Predicting Anti-fungal peptides by training a model using SVM Scikit Learn

Primary LanguagePython


  • Team Members:-

    • Amandeep Kaur (2018014)
    • Deepi Garg (2018389)
    • Ria Gupta (2018405)
  • Python script: iqb.py

  • Input: 2 CSV format file (Default: test.csv, train.csv)

  • External support: GPS Raghava’s Pfeature (Pass train.csv(test.csv) to Pfeature to get dipeptide_result_train.csv(dipeptide_result_test.csv))

  • Output: 1 CSV format files (Default: output.csv)

  • Command to run the script:-

    Put train.csv, test.csv, dipeptide_result_train.csv, dipeptide_result_test.csv in the same folder as the code file iqb.py and in terminal use the following command.

    $ python3 iqb.py

    The python script uses the library sklearn to import svm.

  • We define a function dipeptite_composition(file), the function reads the file line-by-line and stores values of dipeptide compositions in a list of lists and returns it.

  • We define amino_composition(file, i), file is the input file on which function works/reads and i is the number of the column to be read as the column containing the amino acid sequence differs in the files, train.csv and test.csv. The function reads the amino acids sequences one-by-one, and for each sequence, creates a list which maintains the percentage frequency count of each amino acid in the sequence.

    Percentage frequency count (A) = (Frequency count(A)/Length of sequence)*100

    The function returns a list of such lists for each sequence.

■ **Supplied information**
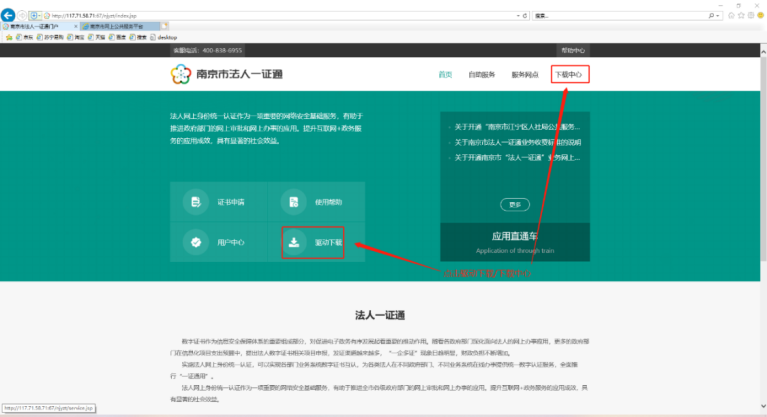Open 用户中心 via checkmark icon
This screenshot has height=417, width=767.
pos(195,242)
--
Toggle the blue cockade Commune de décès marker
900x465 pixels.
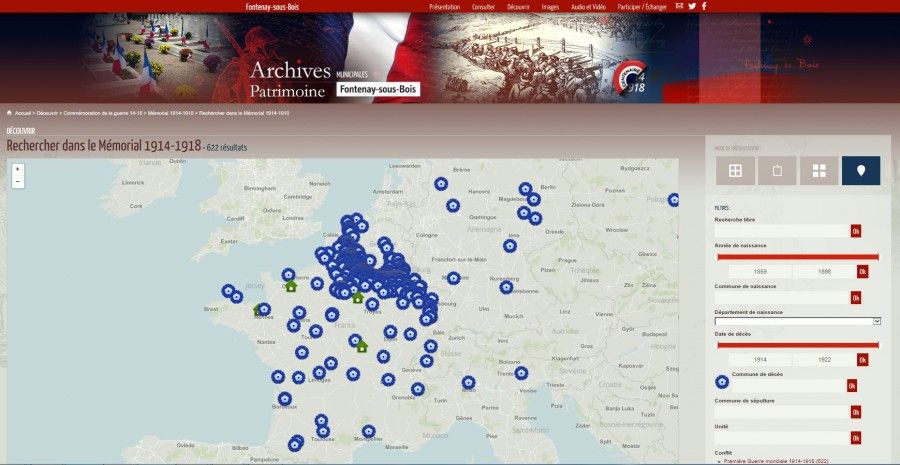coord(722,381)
...
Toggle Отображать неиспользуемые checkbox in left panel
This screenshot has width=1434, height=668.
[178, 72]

■ **Exercise tasks**
1: According to the anti-fungal peptide project page, what is the default name of the output file?
2: Print the part of the anti-fungal peptide project page starting at "The python script" and ending at "and returns it.".
3: Carry on the anti-fungal peptide project page from the point where it stops.

■ **Exercise results**
1: output.csv

2:
The python script uses the library sklearn to import svm.

  • We define a function dipeptite_composition(file), the function reads the file line-by-line and stores values of dipeptide compositions in a list of lists and returns it.

3:
  • TRAINING The labels given in train.csv are copied into a list Y. The methods amino_composition and dipeptide_composition are called on train.csv and values are stored in lists X1 and X2 respectively. For each sequence, the values in X1 are appended to X2. Now a SVM is trained with values X2 and Y with 1 / (n_features * X.var()) as the value of gamma. Once the SVM is trained, we proceed to test it.

  • TESTING The methods amino_composition and dipeptide_composition are called on test.csv and values are stored in lists x1 and x2 respectively. For each sequence, the values in x1 are appended to x2. Now we call the pre-defined function predict() on the trained SVM(named clf) and save results in the list ofile. These results are our output labels. We create a new file, output.csv and for each ID of amino acid sequence in test.csv we print the ID with its corresponding predicted label.